Social media, leadership development, and new measures coming to the MSL (Josie and the Podcast)

Josie and the Podcast hosted by Dr. Josie Ahlquist
Episode 18: John Dugan // Disrupting Leadership Education, Proposing a Twitter Ethic of Care & Unapologetically Nerdy/Apologetically Awkward

This week, we add a new podcast to our Leadership Thoughts series, Josie and the Podcast. Dr. Josie Ahlquist connects tech and leadership in higher education. Her guest this episode is Dr. John Dugan, the MSL Principal Investigator. In this episode, John and Josie discuss how social media and technology are woven into every aspect of a student’s life, and the need to help engage with these tools. John discusses new questions being added to the MSL about the use of technology and its relationship with leadership development, using social media in teaching, and more.

The MSL2018 will include new questions to measure technology and its influence on leadership development. Michelle Kusel, along with the MSL team, are developing questions around how online interactions shape relationship building, identity, self-awareness, and social perspective taking.

They discuss the premise that leadership development doesn’t begin during first year. A key finding from the last MSL was that over half of what a student knows about leadership is learned before they begin college. This provides an opportunity to invest and apply high impact practices at a younger age, perhaps partnering with key high school groups such as 4H and Boys and Girls Club. To that end, the MSL is broadening to reach non-university organizations to continue scaffolding leadership development.

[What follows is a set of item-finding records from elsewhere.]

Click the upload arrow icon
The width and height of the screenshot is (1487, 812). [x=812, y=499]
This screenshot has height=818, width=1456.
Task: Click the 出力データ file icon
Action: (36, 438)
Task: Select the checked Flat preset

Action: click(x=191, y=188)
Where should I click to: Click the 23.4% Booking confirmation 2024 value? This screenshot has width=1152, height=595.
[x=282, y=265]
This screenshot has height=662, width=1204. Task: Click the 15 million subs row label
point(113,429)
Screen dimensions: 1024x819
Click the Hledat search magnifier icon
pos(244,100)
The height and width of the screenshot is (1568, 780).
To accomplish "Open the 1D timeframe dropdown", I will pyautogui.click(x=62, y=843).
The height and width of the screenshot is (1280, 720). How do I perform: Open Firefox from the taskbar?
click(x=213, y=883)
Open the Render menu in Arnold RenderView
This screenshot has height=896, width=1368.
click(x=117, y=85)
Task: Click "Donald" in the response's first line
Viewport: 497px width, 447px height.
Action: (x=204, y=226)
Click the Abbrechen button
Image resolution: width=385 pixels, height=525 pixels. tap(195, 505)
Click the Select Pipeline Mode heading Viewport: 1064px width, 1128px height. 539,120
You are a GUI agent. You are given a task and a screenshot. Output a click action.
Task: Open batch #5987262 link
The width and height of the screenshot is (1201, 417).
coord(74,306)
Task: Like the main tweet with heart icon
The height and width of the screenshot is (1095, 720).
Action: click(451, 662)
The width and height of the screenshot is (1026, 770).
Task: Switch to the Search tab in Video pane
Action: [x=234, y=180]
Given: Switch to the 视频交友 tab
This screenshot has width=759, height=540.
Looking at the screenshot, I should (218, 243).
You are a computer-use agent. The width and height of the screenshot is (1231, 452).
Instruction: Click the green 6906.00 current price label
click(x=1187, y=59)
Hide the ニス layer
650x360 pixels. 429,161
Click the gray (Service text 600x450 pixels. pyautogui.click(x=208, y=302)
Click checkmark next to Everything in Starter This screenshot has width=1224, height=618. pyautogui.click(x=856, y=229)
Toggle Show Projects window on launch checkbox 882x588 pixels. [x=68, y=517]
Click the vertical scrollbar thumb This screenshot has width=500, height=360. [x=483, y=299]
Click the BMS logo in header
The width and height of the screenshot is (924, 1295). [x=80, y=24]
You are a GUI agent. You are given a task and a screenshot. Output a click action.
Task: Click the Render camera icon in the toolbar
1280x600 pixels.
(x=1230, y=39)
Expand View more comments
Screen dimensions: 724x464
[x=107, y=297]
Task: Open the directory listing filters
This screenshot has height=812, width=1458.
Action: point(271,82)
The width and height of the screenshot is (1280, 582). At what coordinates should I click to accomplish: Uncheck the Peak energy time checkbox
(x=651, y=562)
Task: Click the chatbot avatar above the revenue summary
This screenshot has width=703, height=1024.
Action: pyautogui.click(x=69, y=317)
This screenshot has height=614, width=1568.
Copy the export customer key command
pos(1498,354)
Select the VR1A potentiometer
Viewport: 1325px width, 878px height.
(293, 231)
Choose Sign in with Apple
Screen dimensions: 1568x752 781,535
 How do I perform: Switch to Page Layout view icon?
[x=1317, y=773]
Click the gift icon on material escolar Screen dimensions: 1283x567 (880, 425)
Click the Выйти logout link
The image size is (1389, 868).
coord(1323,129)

John argues that we cannot bifurcate identity – digital and physical identities are integrated. He discusses three key findings from integrating Twitter in a class. First, there is a “social sixth sense” that emerges as a byproduct of using Twitter – students learn more about each other as people (for example, seeing pictures of pets or hobbies), and this cultivates a connection beyond the classroom space. Second, it provides an accessible opportunity to build social capital and to network. Finally, it helps with focused learning – students must succinctly write, clarify, and discuss. The power of tools like Twitter, he argues, is that it connects divergent ideas and people across distance.

Importantly, every recent social movement has involved social media, so we need to equip our students to engage with these tools. To hear more about leadership development and technology, using tech to amplify voices, and balancing the personal and professional, tune in to Josie and the Podcast.